DRAFT: Compiling expressions to x86 machine code

Published on 2020-05-20.

This is a work in progress that will change. Like to see it finished? Let me know by sending me an email.

In Parsing left associative operators using RLMeta we looked at how to parse a subset of mathematical expressions. In this article we will take it further and compile such expressions to x86 machine code. Thus creating a real compiler for expressions.

Overview

The compiler is implemented by transforming an expression in different stages.
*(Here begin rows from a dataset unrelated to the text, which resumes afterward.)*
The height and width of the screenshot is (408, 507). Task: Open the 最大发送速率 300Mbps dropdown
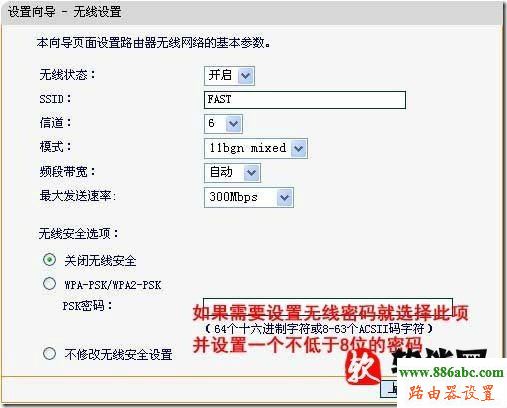249,197
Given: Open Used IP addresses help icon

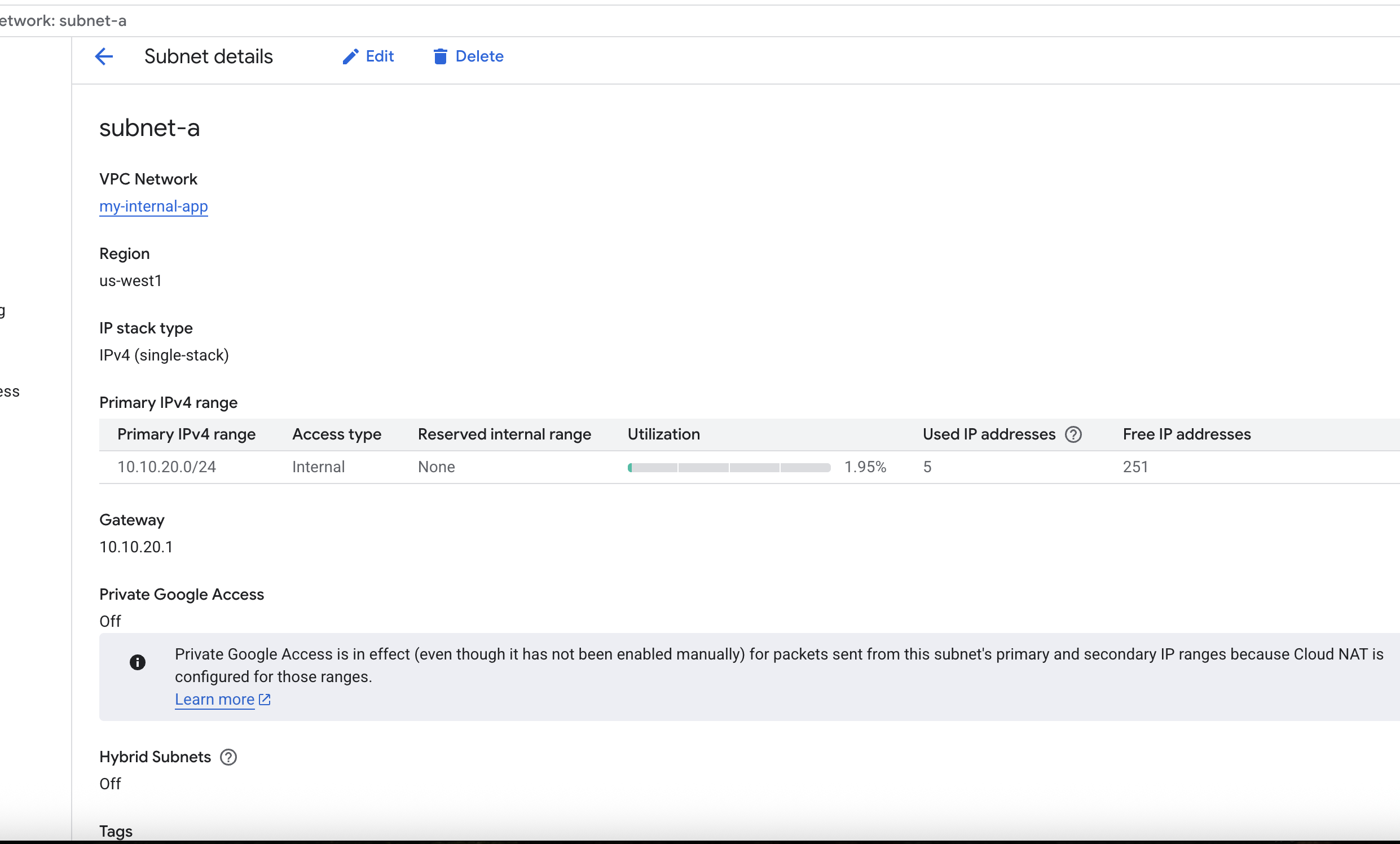Looking at the screenshot, I should (x=1073, y=435).
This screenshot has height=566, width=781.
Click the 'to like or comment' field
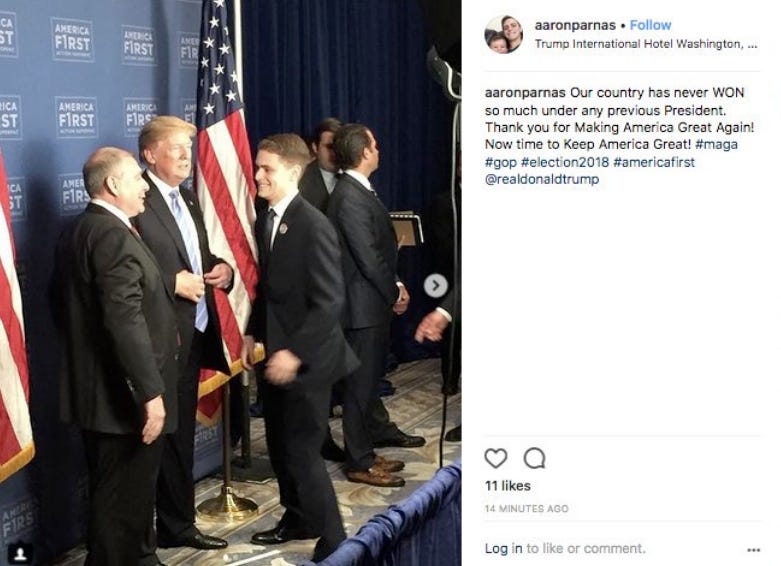click(586, 549)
Parser -> Abstract codegen -> X86 codegen -> GAS
                                          -> Assembler

The parser turns an expression into an AST, which the abstract code generator turns it into instructions for an imaginary stack machine, which the X86 code generator turns into assembly instructions for the x86 architecture. The final stage either turns those instructions into textual assembly instructions suitable for compilation with the GNU assembler (GAS) or assembles them straight into machine code.

The style of this article is inspired by Chains of meaning in the STEPS system (mirror) where a compiler is explained by explaining all stages in it. Examples are shown throughout what the input and output of the different stages are.

Parser

The parser is the same as in the previous article. It turns an expression into an AST:

  1. parser.rlmeta
Parser {
  expr  = digit:x (op:y digit:z -> [y z])*:xs -> parseOps(x xs)
  digit = '0'-'9':x                           -> int(x)
  op    =
    | '+' -> Op(makeAstNode("ADD") 1 "left")
    | '-' -> Op(makeAstNode("SUB") 1 "left")
    | '*' -> Op(makeAstNode("MUL") 2 "left")
    | '/' -> Op(makeAstNode("DIV") 2 "left")
    | '^' -> Op(makeAstNode("POW") 3 "right")
}

The support functions are also defined similarly:

  1. support.py
  2. compiler
class Op(object):

    def __init__(self, fn, prec, assoc):
        self.fn = fn
        self.prec = prec
        self.assoc = assoc
  1. support.py
  2. compiler
def makeAstNode(name):
    def op(left, right):
        return [name, left, right]
    return op
  1. support.py
  2. compiler
def parseOps(expr, items, min_level=0):
    while items and items[0][0].prec >= min_level:
        op, rhs = items.pop(0)
        if op.assoc == "left":
            next_level = op.prec + 1
        else:
            next_level = op.prec
        expr = op.fn(expr, parseOps(rhs, items, next_level))
    return expr

Parsing the simple expression

3

looks like this:

3

=V========== Parser ============

3

Parsing the slightly more complicated expression

1+2*3

looks like this:

1+2*3

=V========== Parser ============

['ADD',
 1,
 ['MUL', 2, 3]]

Abstract code generator

The abstract code generator turns an AST into instructions for an imaginary stack machine:

  1. abstractcodegen.rlmeta
AbstractCodeGen {
  expr =
    | [.:name expr:left expr:right] -> [~right ~left name]
    | .:leaf                        -> ["PUSH" leaf]
}

The right hand side of an expression is generated before the left hand side. This order does not matter, but it turns out that it's a bit easier to generate x86 instructions if the right hand side comes first.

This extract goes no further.